(What the task requires) Please retype the following post about earthquakes and Halema`uma`u ash in full, word for word.

(Source extract)
*** Block opens ***

Did anyone else notice that two M6+ earthquakes occurred last night within one minute of each other last night (eastern daylight time)? The first was in the Banda Sea near Indonesia at 01:51:19 UTC (M6.8), the next was in northern Qinhai in China at 01:52:06 UTC (M6.2). I’m guessing that is just the sort of coincidences that occur when you have thousands of earthquakes globally a week, but still an interesting coincidence. There was also a series of earthquakes, all less than M3.7, last night in Oklahoma of all places. Not exactly in a hotbed of seismic activity.


Halema`uma`u Crater in March 2008.

Back in volcano-related news, Hawai’i 24/7 has a post about how the USGS/HVO goes about sampling the ash emitted from the Halema`uma`u Crater. The short answer: buckets. The fun facts in the article include estimates of the amount of ash and lapilli emitted since the Halema`uma`u eruption started last year:

* Total weight ejected during the eruption: 2,200 tons

* Total weight ejected during the 8 big explosive eruptions: 1,800 tons

* Total weight ejected between big explosive eruptions: 400 tons

Not bad. It shows that at Kilauea, most of the ash/lapilli ejected comes from the big events (over 80%) — so any time you see ash/lapilli layers in the rock record for a basaltic volcano, you might really be seeing very discrete events rather than a long period of activity. That is why observing the modern can unlock the past.

*** Block closes ***

(Entries provided)

*** Block opens ***

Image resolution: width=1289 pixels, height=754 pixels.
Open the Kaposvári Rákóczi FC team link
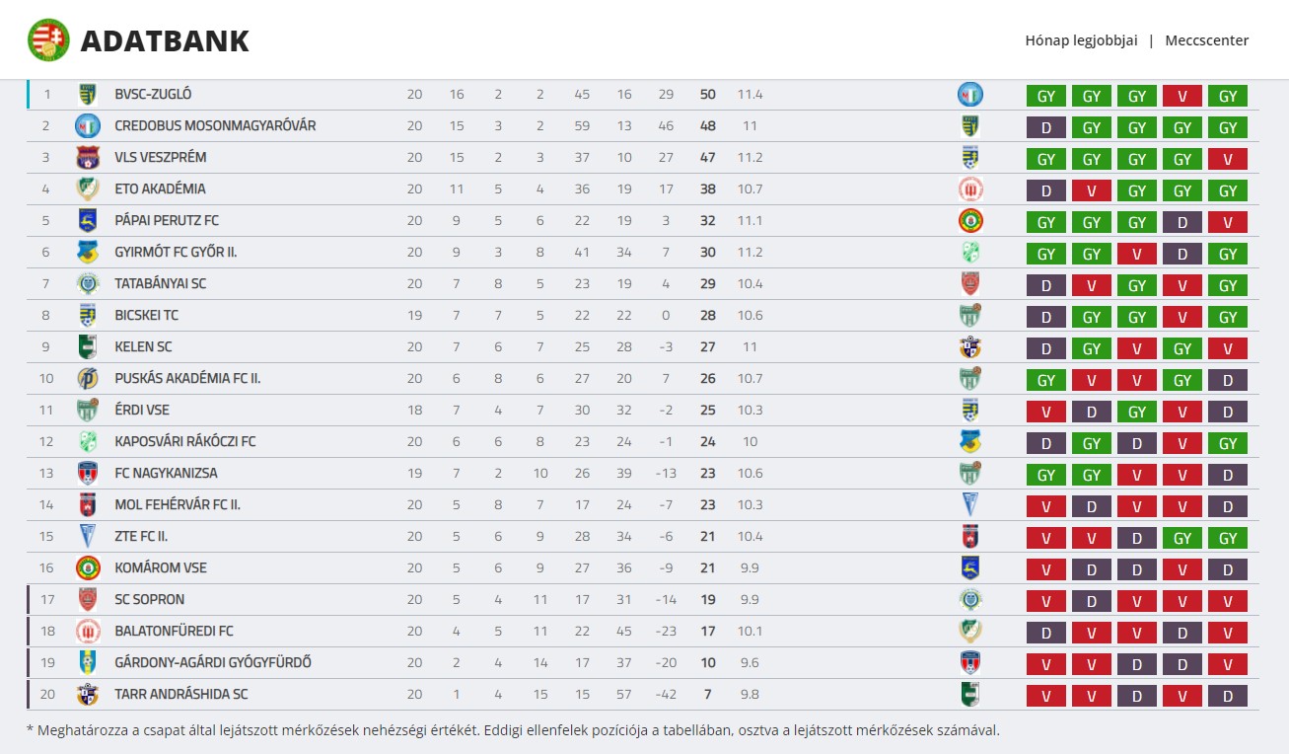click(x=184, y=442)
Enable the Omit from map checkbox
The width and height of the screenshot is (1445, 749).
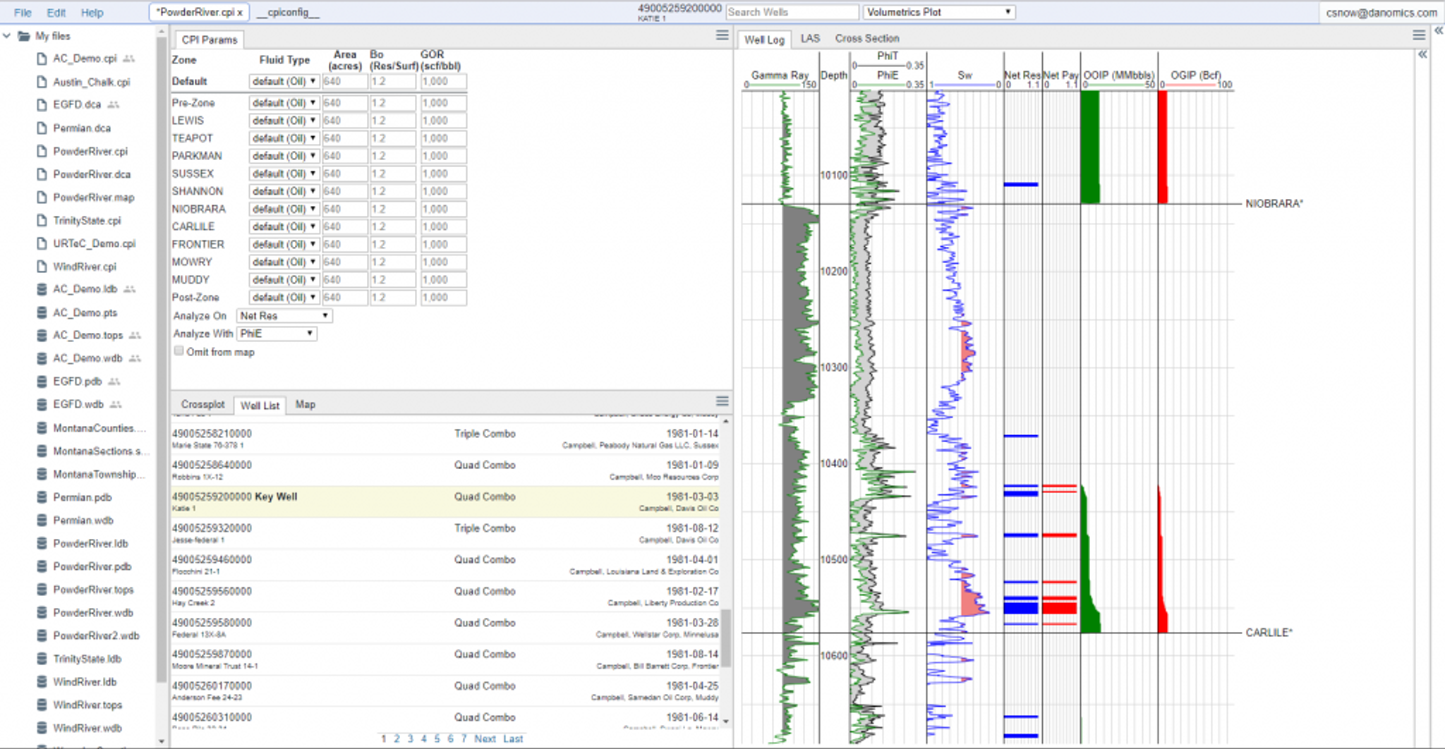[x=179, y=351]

*** Block closes ***

(Expected output)
Did anyone else notice that two M6+ earthquakes occurred last night within one minute of each other last night (eastern daylight time)? The first was in the Banda Sea near Indonesia at 01:51:19 UTC (M6.8), the next was in northern Qinhai in China at 01:52:06 UTC (M6.2). I’m guessing that is just the sort of coincidences that occur when you have thousands of earthquakes globally a week, but still an interesting coincidence. There was also a series of earthquakes, all less than M3.7, last night in Oklahoma of all places. Not exactly in a hotbed of seismic activity.


Halema`uma`u Crater in March 2008.

Back in volcano-related news, Hawai’i 24/7 has a post about how the USGS/HVO goes about sampling the ash emitted from the Halema`uma`u Crater. The short answer: buckets. The fun facts in the article include estimates of the amount of ash and lapilli emitted since the Halema`uma`u eruption started last year:

* Total weight ejected during the eruption: 2,200 tons

* Total weight ejected during the 8 big explosive eruptions: 1,800 tons

* Total weight ejected between big explosive eruptions: 400 tons

Not bad. It shows that at Kilauea, most of the ash/lapilli ejected comes from the big events (over 80%) — so any time you see ash/lapilli layers in the rock record for a basaltic volcano, you might really be seeing very discrete events rather than a long period of activity. That is why observing the modern can unlock the past.